++++ Excerpt to read ++++

When I first saw that TMBG were playing Boston on my birthday, I knew it would be memorable and a rocking good time. I just didn't know it would be _this_ kind of memorable.

My friend John and I arrived at the Paradise around 3:00 and were the first people there. There wasn't much going on. We saw Flans walk by and retrieve something from a car. It should also be noted that, due to it being my birthday, I had elected to wear a cheap novelty tiara that I picked up at iParty that said "Happy Birthday" on it. Yes, it was a little ostentatious, but if you can't be a princess of your birthday, then when can you, right? Anyway, Flans walked into the venue with Scott, and, noting my tiara, said "happy birthday" as he passed. Birthday win, thought I! Then a few minutes later, he poked his head back out of the venue and said "I don't know if it's really your birthday..." "It is, I swear!" I said. And he handed me a signed vinyl copy of Nanobots and a poster. I think I remembered to say thank you before he disappeared again. :-)

++++

• [Job]
Answer these questions using the birthday concert story.
(a) Which city was TMBG playing on the writer's birthday?
(b) At about what time did the writer and John arrive at the Paradise?
(c) What did Flans hand the writer?

++++ Rows ++++

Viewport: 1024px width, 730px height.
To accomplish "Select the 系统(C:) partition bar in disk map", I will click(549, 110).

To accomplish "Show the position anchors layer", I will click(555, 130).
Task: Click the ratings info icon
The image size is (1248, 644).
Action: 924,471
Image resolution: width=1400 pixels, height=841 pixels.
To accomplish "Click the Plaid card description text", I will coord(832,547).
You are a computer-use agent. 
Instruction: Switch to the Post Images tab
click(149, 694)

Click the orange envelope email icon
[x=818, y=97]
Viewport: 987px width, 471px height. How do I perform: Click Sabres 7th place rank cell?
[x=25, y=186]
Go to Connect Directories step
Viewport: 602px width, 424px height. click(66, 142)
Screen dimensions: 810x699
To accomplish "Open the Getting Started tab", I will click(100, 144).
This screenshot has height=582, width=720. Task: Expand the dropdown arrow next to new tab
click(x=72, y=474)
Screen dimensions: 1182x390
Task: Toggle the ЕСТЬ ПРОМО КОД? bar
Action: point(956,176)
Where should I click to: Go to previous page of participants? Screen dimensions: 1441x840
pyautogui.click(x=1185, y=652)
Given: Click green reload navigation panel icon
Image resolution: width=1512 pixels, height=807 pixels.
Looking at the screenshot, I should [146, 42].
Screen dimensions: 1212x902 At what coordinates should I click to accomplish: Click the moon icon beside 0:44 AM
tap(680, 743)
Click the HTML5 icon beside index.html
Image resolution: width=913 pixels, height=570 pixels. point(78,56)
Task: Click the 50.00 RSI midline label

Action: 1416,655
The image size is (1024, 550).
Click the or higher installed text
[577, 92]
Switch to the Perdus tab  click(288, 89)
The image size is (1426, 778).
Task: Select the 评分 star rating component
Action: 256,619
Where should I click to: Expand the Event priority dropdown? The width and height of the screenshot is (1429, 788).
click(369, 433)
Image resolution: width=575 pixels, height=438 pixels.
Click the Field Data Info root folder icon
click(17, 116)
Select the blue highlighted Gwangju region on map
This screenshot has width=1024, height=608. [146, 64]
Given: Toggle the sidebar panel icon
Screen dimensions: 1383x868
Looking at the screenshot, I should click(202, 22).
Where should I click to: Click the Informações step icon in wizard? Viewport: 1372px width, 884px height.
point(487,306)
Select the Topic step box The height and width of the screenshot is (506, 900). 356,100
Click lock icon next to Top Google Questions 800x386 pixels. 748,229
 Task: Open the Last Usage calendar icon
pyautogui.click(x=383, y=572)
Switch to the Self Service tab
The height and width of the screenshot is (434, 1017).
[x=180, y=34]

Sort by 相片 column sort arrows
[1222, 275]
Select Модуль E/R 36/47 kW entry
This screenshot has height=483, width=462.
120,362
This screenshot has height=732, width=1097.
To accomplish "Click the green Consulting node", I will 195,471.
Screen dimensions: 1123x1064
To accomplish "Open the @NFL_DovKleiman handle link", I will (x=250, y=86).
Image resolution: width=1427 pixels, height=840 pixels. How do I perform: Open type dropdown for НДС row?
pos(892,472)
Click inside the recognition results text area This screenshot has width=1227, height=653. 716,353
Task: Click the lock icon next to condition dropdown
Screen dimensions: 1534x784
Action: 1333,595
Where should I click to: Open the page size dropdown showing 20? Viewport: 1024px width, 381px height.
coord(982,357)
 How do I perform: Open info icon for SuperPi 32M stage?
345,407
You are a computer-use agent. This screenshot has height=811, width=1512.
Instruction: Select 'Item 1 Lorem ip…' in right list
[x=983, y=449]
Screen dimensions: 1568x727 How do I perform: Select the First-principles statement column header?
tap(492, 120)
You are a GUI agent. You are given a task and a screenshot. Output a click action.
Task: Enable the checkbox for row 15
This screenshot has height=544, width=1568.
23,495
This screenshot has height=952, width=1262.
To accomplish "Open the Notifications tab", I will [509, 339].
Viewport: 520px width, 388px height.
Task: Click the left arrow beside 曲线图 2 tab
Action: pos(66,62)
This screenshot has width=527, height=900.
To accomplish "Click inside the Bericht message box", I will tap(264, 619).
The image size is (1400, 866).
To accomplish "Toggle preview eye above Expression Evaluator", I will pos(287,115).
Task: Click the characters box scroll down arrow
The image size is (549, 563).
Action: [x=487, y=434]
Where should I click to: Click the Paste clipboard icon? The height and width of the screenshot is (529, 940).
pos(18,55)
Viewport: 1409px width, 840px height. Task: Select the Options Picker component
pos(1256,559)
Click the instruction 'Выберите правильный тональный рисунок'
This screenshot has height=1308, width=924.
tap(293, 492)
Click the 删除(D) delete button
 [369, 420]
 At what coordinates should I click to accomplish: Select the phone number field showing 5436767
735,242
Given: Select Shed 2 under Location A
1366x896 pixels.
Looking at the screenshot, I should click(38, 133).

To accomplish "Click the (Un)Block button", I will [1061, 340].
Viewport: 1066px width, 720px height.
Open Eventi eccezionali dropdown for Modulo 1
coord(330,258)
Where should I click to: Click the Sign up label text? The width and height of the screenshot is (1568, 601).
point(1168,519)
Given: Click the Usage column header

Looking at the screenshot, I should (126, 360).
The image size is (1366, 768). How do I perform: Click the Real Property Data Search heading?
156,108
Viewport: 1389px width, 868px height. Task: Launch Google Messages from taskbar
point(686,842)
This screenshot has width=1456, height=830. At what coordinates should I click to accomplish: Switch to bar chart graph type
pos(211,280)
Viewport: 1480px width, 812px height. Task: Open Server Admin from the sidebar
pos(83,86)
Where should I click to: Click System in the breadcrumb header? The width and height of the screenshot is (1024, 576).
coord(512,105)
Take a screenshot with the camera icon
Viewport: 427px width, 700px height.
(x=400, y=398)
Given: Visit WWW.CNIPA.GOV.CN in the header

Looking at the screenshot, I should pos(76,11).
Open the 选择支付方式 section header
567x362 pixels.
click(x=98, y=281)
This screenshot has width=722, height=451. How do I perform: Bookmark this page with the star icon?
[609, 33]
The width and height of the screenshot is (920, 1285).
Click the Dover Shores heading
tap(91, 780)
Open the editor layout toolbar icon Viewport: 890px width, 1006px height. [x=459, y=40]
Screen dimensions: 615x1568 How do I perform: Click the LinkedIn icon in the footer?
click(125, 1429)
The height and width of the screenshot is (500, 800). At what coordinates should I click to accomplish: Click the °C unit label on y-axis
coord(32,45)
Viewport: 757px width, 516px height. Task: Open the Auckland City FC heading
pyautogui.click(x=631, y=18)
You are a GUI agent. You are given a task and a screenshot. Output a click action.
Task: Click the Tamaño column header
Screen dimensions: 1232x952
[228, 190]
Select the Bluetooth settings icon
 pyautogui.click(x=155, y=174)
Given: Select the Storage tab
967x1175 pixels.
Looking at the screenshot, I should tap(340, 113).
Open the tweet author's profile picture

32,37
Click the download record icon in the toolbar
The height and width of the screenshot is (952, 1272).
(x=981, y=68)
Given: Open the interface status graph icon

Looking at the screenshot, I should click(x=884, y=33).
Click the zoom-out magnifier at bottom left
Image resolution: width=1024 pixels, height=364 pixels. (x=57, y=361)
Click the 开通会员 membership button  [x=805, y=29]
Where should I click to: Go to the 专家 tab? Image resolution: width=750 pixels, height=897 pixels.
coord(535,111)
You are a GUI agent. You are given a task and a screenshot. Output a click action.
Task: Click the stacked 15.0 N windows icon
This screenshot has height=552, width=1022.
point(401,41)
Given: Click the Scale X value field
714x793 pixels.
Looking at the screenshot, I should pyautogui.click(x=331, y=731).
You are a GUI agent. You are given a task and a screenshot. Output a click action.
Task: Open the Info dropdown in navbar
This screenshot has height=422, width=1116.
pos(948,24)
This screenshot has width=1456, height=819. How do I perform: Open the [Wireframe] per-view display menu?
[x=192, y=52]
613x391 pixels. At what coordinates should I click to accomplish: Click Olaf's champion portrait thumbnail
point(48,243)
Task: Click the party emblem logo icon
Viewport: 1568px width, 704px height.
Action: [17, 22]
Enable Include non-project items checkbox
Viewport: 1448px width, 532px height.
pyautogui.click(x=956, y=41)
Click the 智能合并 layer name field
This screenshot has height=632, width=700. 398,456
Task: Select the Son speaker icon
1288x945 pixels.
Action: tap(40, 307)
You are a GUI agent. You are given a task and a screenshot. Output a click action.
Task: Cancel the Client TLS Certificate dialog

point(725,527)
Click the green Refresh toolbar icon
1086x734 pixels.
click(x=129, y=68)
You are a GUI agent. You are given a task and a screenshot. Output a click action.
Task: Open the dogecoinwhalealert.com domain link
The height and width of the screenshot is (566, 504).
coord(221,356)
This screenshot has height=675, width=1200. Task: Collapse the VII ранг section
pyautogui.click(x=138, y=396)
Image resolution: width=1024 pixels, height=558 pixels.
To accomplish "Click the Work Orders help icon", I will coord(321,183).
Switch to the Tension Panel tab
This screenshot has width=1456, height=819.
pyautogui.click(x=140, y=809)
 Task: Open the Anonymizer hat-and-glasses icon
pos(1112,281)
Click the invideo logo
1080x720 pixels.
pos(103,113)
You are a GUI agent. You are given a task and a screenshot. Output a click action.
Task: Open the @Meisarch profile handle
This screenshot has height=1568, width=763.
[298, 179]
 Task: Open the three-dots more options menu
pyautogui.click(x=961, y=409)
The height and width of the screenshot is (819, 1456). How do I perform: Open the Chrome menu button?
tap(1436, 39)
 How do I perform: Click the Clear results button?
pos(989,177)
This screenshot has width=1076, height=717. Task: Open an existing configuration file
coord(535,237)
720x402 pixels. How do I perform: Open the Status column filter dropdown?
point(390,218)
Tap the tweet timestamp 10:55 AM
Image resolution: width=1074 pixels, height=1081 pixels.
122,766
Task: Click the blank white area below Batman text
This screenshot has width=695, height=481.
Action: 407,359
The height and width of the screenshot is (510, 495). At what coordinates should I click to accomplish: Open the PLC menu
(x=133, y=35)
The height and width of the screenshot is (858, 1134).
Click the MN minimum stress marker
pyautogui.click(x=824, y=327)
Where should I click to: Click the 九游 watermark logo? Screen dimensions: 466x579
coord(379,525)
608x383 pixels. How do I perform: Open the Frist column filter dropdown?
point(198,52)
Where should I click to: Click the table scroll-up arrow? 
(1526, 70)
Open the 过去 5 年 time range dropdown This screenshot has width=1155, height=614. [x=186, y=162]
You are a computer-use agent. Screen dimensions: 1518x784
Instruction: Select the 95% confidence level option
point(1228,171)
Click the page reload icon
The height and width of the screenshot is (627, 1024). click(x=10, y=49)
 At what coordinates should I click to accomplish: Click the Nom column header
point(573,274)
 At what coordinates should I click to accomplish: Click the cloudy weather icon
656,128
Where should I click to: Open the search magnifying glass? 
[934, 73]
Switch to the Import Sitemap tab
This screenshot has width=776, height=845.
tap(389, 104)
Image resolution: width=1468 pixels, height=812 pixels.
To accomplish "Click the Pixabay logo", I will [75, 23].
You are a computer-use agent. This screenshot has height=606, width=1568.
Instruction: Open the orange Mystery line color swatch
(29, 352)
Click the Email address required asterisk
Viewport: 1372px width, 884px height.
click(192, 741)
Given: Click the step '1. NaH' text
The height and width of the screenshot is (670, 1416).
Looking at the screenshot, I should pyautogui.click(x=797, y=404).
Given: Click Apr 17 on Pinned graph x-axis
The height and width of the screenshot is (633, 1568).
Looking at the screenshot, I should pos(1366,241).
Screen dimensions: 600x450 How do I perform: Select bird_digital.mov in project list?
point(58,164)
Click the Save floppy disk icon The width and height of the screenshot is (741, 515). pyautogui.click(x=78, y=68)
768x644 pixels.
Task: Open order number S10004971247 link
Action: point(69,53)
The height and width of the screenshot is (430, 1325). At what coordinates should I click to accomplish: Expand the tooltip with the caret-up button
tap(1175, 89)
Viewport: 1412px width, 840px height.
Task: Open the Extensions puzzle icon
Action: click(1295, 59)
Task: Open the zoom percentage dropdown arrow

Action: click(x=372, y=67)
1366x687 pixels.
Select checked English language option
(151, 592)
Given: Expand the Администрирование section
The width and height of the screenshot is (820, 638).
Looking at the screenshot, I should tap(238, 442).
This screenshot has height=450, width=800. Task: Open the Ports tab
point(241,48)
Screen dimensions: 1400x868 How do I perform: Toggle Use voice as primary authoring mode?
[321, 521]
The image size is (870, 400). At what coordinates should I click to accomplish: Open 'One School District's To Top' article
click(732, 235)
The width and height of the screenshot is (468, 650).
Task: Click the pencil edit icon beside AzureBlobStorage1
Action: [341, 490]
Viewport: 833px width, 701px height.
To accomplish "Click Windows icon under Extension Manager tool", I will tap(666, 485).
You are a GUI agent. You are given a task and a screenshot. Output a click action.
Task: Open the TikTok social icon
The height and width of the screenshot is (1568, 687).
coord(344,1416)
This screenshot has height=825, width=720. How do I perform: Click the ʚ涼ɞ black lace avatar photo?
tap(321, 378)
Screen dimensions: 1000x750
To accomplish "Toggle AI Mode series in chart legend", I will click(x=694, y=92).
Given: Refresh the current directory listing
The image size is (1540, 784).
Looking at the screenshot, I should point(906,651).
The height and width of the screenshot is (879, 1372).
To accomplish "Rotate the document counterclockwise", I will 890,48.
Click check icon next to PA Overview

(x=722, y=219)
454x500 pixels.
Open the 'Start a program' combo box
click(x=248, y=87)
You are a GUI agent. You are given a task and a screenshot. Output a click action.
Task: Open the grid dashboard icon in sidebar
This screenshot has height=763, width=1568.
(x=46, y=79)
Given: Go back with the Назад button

++++

• [Task answer]
(a) Boston
(b) Around 3:00
(c) A signed vinyl copy of Nanobots and a poster